REQUIRED WORK
Whenever a line in the material below contains "taskbar", copy that line.

GIVEN DATA
##############################

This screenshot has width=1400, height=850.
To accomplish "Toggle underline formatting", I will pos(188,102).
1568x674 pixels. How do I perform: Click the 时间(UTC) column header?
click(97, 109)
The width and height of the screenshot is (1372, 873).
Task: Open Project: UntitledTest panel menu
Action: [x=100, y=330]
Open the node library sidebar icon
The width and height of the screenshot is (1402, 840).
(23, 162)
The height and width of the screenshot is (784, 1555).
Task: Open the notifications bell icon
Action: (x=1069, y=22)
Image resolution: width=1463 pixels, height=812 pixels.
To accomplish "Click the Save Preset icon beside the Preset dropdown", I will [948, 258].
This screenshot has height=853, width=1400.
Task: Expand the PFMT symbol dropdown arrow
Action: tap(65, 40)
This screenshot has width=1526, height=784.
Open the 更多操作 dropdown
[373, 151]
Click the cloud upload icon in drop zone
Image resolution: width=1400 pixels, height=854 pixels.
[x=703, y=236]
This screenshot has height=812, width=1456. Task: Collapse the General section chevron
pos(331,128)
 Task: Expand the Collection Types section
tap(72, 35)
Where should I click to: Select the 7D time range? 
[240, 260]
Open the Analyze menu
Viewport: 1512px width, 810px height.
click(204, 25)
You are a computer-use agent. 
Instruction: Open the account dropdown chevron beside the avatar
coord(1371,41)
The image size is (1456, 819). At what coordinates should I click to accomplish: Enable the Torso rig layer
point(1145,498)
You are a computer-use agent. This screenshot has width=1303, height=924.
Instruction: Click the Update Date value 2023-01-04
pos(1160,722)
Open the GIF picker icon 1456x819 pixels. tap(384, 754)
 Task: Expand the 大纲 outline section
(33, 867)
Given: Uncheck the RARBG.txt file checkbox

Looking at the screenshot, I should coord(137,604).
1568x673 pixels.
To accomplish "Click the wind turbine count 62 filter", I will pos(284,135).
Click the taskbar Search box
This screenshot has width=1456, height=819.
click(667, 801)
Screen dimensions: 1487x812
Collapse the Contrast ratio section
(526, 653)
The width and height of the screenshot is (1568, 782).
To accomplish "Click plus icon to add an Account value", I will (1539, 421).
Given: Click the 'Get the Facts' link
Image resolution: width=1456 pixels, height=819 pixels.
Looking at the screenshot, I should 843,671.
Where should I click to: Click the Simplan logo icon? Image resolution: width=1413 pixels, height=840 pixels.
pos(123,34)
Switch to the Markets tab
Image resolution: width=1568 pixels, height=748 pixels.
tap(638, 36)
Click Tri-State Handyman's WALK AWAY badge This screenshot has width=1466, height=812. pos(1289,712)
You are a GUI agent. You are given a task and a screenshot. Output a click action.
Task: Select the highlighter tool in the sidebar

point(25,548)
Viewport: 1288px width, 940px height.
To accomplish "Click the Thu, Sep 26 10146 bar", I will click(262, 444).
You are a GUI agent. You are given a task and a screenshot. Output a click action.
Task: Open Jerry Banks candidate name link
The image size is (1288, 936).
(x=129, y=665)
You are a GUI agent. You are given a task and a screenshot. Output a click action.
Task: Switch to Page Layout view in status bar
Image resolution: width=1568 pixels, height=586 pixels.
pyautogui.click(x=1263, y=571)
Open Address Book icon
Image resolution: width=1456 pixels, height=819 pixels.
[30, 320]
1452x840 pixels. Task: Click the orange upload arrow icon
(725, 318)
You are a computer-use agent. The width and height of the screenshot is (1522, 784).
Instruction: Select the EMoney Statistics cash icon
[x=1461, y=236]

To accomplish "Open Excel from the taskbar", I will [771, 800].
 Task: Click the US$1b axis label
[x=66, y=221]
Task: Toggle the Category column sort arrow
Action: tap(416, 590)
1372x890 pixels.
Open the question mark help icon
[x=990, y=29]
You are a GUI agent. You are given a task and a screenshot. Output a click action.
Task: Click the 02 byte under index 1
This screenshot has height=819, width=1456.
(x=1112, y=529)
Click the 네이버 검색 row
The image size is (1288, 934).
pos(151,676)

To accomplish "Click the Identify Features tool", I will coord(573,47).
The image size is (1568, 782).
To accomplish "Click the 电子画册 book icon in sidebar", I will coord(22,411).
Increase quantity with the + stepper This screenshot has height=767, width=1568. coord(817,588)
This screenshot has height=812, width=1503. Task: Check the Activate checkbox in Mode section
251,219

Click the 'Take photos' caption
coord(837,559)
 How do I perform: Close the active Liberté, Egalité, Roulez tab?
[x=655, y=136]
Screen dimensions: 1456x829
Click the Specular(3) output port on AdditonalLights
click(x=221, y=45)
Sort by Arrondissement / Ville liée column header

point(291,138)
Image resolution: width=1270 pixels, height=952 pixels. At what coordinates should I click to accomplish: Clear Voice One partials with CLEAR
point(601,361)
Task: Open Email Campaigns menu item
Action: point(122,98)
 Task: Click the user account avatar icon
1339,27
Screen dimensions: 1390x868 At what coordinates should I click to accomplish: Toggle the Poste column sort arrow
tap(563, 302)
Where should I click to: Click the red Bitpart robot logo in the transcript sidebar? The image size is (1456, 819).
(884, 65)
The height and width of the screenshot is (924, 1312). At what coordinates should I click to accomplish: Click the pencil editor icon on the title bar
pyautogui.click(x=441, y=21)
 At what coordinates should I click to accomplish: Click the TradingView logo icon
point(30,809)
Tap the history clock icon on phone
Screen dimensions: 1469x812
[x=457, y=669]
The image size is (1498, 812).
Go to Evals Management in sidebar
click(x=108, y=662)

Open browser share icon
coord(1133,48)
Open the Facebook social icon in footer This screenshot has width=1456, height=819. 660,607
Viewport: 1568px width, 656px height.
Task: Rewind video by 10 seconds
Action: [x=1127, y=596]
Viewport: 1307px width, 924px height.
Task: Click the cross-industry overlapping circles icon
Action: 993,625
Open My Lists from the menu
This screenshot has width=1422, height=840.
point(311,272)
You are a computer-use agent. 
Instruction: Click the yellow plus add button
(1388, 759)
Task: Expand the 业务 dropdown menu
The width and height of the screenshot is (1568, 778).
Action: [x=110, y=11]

##############################

EXERCISE ANSWER
Click the taskbar Search box
To accomplish "Open Excel from the taskbar", I will [771, 800].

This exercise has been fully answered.